== 読解テキスト ==
【HR総研】「社内コミュニケーション」に関する調査レポートを公開
~課題の関係性は「部門間」が1位、「イノベーション創出」のカギは?~
社内コミュニケーションの手段の一つとして、オンラインツールにも慣れたものの、対面よりコミュニケーションの難しさを感じるとともに、社内コミュニケーションの活性化がどれだけ組織改革や企業としての生産性向上に繋がっているのか分かりづらい、などといった課題を持っている企業も少なくないのではないでしょうか。
本レポートでは、社内コミュニケーションの実態を明らかにし、コミュニケーション活性化のために効果がある施策について、フリーコメントも含め結果をご報告いたします。
【調査概要】
アンケート名称:【HR総研】「社内コミュニケーション」に関するアンケート2024
調査主体:HR総研(ProFuture株式会社)
調査期間:2024年2月2~9日
調査方法:WEBアンケート
調査対象:企業の人事責任者・ご担当者様
有効回答:285件
【調査結果サマリー】
●社内コミュニケーションに課題がない企業ほど、従業員エンゲージメントが顕著に高い
●社内コミュニケーションに課題がある関係間は、今年も「部門間」が1位
●社内コミュニケーション不全の原因に「管理職のコミュニケーション力不足」が最多
●中堅・中小企業では「対面コミュニケーション」が主流
●社内コミュニケーションの課題の有無で、取り組み期間の差が顕著
●社内コミュニケーションが活性化している企業は3割、実施している施策は?
●「社内の情報共有」が向上している企業が4割、「イノベーション創出」のカギは?
●社内コミュニケーションが「活性化/悪化している理由」
<<<調査データより一部抜粋してご紹介いたします>>>
▼社員間のコミュニケーション不足は業務の障害になると思うか
社内コミュニケーションに課題がない企業ほど、従業員エンゲージメントが顕著
まず、自社において「社員間のコミュニケーション不足は業務の障害になると思うか」について確認してみたところ、53%が「大いにそう思う」として圧倒的に多く、次いで「ややそう思う」が33%で、これらを合計した「そう思う」とする割合は86%となり、9割近くの企業において「社員間のコミュニケーション不足は業務の障害になる」と捉えていることがわかる。

== 設定課題 ==
上の社内コミュニケーション調査レポートを、最後の文の後から書き継いでください。

== エントリー抜粋 ==
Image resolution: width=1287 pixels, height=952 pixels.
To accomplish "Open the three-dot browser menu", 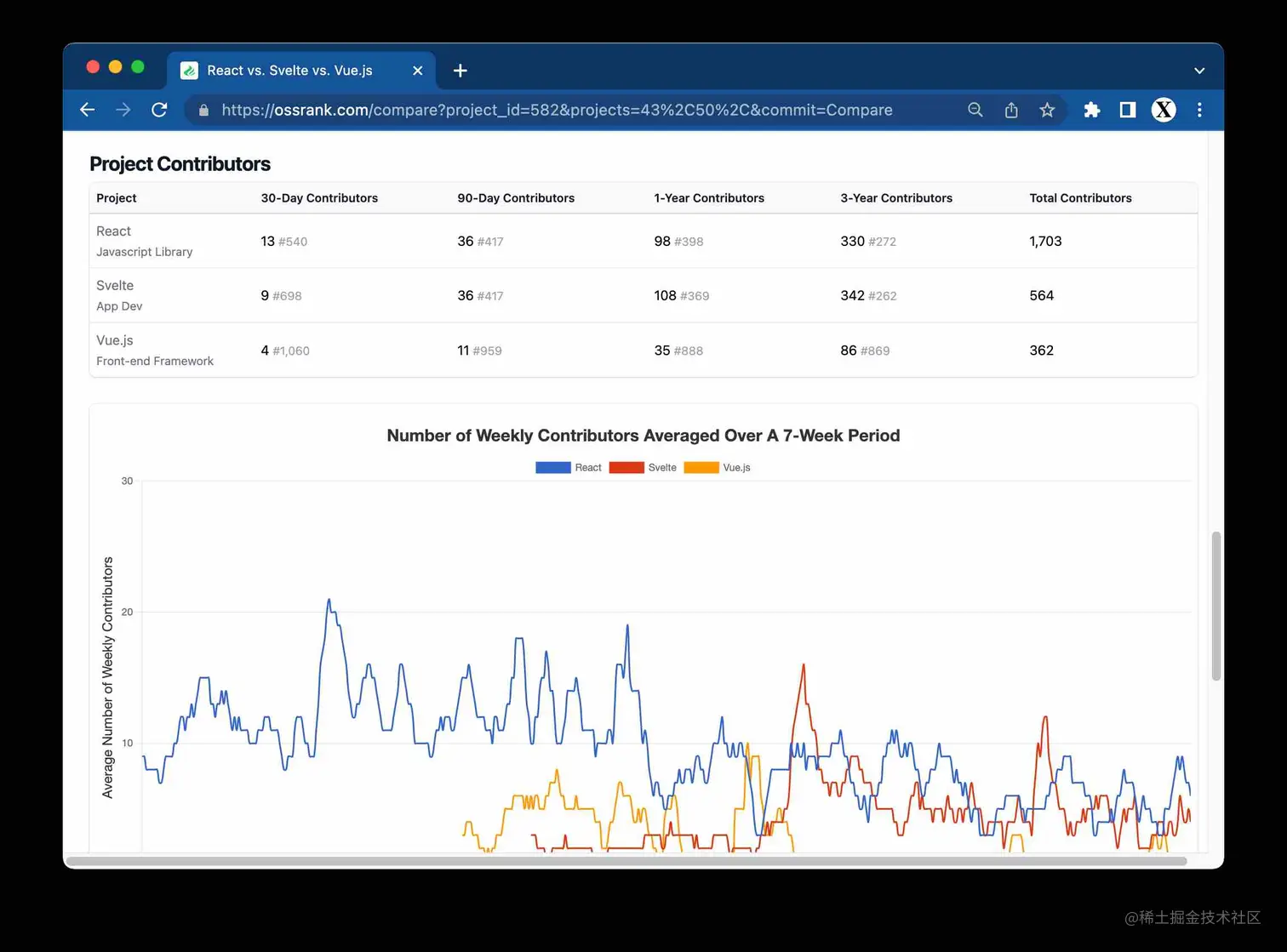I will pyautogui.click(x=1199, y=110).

--

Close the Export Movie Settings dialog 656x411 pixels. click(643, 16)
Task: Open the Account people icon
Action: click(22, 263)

== 記述回答 ==
▼企業規模別 自社の社内コミュニケーションに関する課題の認識
自社の社内コミュニケーションに関する課題について、どのように認識しているかを確認してみる。企業規模別にみると、「大いにあると思う」と「ややあると思う」を合計した「課題がある」(以下同じ)の割合は、従業員数1,001名以上の大企業では70%、301~1,000名の中堅企業では67%、300名以下の中小企業では60%で、いずれの企業規模でも6割以上が自社に課題があると認識している。また、企業規模が大きいほど、「課題がある」と認識する割合がやや高い傾向にある。一方、「あまりないと思う」と「全くないと思う」を合計した「課題がない」(以下同じ)の割合は、企業規模に関わらず1割程度にとどまり、自社の社内コミュニケーションに課題がないと認識する企業は、非常に少ないことがうかがえる。
▼社内コミュニケーション課題の有無別 従業員エンゲージメントの状態
社内コミュニケーションの課題感別に従業員エンゲージメントの状態を見ると、社内コミュニケーションに「課題がない」企業群では従業員エンゲージメントが「非常に高い」(9%)と「やや高い」(41%)を合計した「高い」の割合が50%と半数に上る。同様に、社内コミュニケーションの課題感が「どちらとも言えない」企業群では32%、「課題感がある」企業群では22%と2割にとどまり、逆に「非常に低い」と「やや低い」を合計した「低い」の割合が36%と、「高い」を大きく上回っている。社内コミュニケーションに課題感がない企業ほど従業員エンゲージメントが顕著に高い傾向が見られている。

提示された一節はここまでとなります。